Last month I attended a lecture given by Dr. Donald M. Cohen, the division head of Oral and Maxillo-facial Pathology at the UF Dental School. Among other topics, much time was given to explaining the recent rise in Oral Cancer (OC).
Who gets oral cancer?
OC used to be almost exclusively found in people over age 65 who were heavy drinkers and smokers. This made sense since we have known for years that tobacco and alcohol are carcinogens. The longer one uses these substances, the greater the damage to the tissues, and the more likely this damage will lead to cancer. However in recent years, dentists have seen a rise in cancer in younger patients. Patients in their 50’s, sometimes 40’s, and even much younger have been diagnosed. Worse still, these patients didn’t fit the usual smoker/drinker profile. In fact, while the overall rate of oral cancer with the old profile is going DOWN, the rate of cancer with the new profile is not only going up, it now surpasses the old. The net effect is that total oral cancer diagnoses per year are now going up. What is driving this change?
It seems that this change is almost certainly linked to the spread of the Human Papillomavirus or HPV. In it’s various forms, HPV is responsible for common warts, plantar and genital warts. HPV is a very common virus that has over 100 varieties or genotypes. Of these about 11 are high risk for cancer. It is also responsible for almost all cervical cancer.
The virus is everywhere!
HPV is very common. It is the most common sexually transmissible disease.
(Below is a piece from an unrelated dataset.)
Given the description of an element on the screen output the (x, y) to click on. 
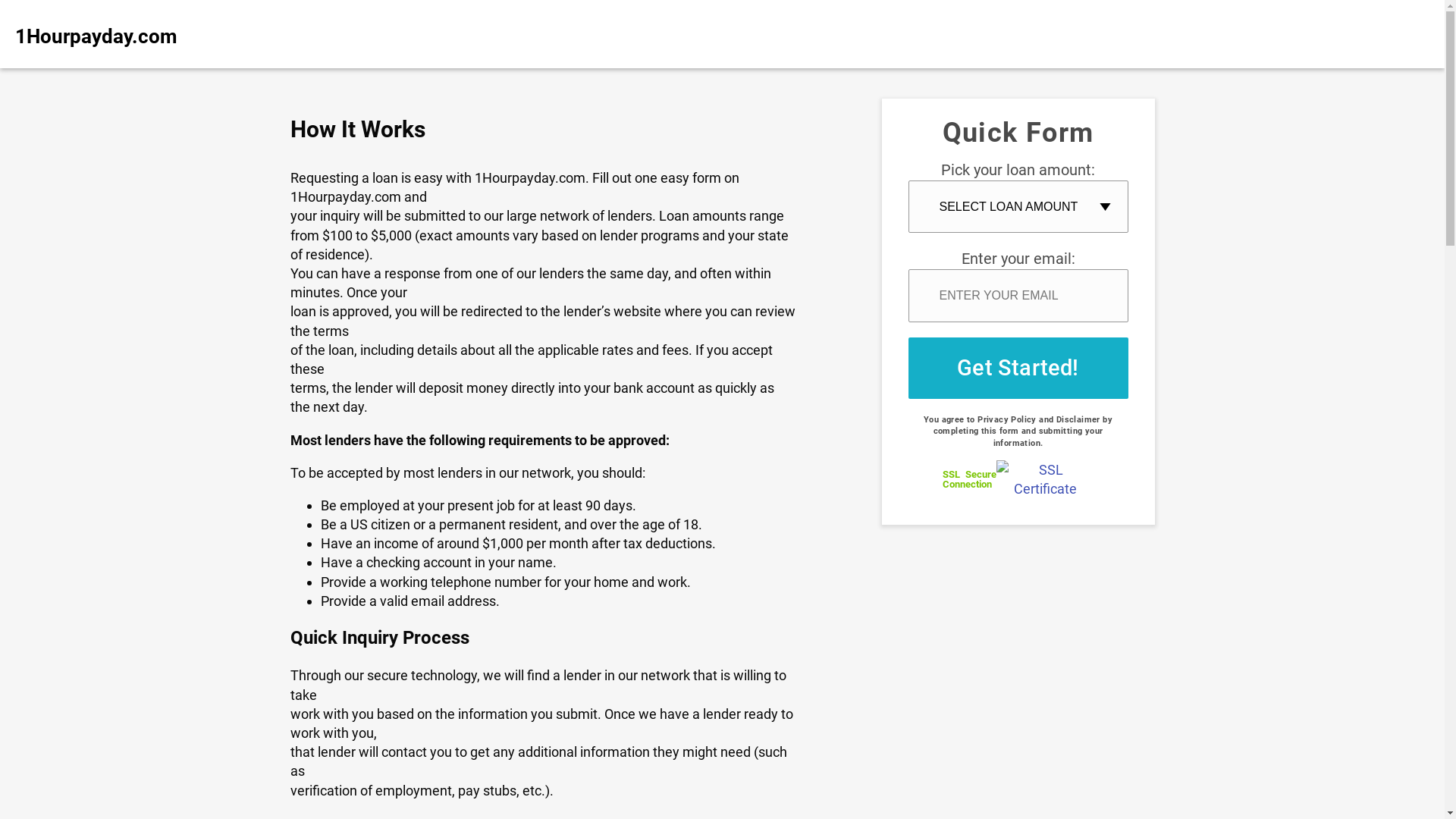
Privacy Policy Element type: text (1006, 419)
1Hourpayday.com Element type: text (128, 33)
Disclaimer Element type: text (1078, 419)
Get Started! Element type: text (1018, 367)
By age 50, as many as 60-85% of sexually active people will have had HPV at some point in their lives. But in most cases the infection clears naturally to an undetectable level. Whether it is truly gone is a matter of debate. It may persist at a very low level, until perhaps a change in the immune system allows it to recur.
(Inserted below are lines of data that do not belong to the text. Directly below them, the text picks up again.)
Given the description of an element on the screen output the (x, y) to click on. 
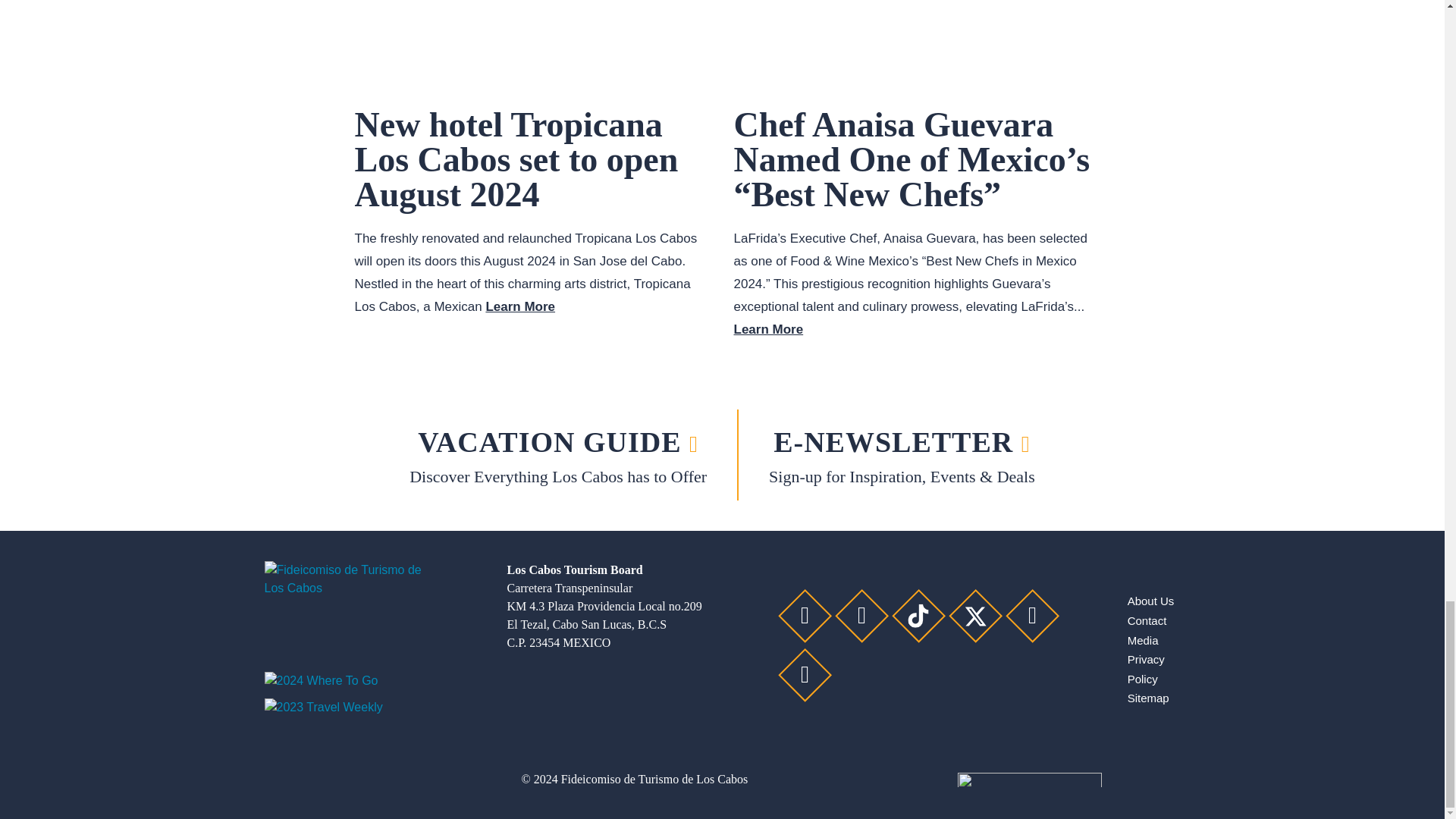
Visit our twitter page (975, 616)
Privacy Policy (1145, 668)
Media (1142, 640)
Sitemap (1147, 697)
About Us (1150, 600)
Contact (1146, 620)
We check all our patients for oral cancer during comprehensive or periodic exams. I think it is the most important part of the exam. You can examine yourself as well. Besides lumps and bumps, look for white patches, red patches or white/red mixed patches. If there is a something that exactly matches on the other side of your mouth, it is almost certainly supposed to be there. The ones that don’t match are the ones to watch. And watch is what you need to do. Pizza burns, tortilla chip injuries and cheek biting can look like cancer. All these things will clear up within a week, two weeks at most. If the spot persists longer than that, you should have us look at it.
Some dentists charge an extra fee to use an oral rinse coupled with a special light that claims to identify oral cancer. I have looked at these lights, and the research behind them and have chosen to not incorporate them into the practice for several reasons. For one, (and Dr. Cohen confirmed this), I’ve not found any research which shows that these lights reveal anything which is not visible to the unaided, trained eye. In fact, they cause all sorts of innocent things to glow as though they are cancer. You still have to know what you are looking at. Secondly, we would have to charge $50 or so for the materials, every exam. If I felt it would it would help us identify even one case of cancer we would adopt it. If you know our practice, you know we don’t skimp on technology. Anything that helps my patients, I buy. But I won’t drive up the cost of routine visits without good cause.
HPV also causes cancer of the oropharynx, and throat as well. These are NOT areas which we dentists can see. While we can see the small area in the throat directly behind the tongue, we don’t look up into the nasopharynx, or down into the throat. If you feel a lump in your neck, change in your voice, sore throat, difficulty swallowing etc. you need to see your physician.
Hopefully, in the future we will see a steep decline in oral cancer from HPV. Vaccines like Gardasil, if given young enough will stop the spread of the worst strains of HPV. This will take years to really impact the current trend however.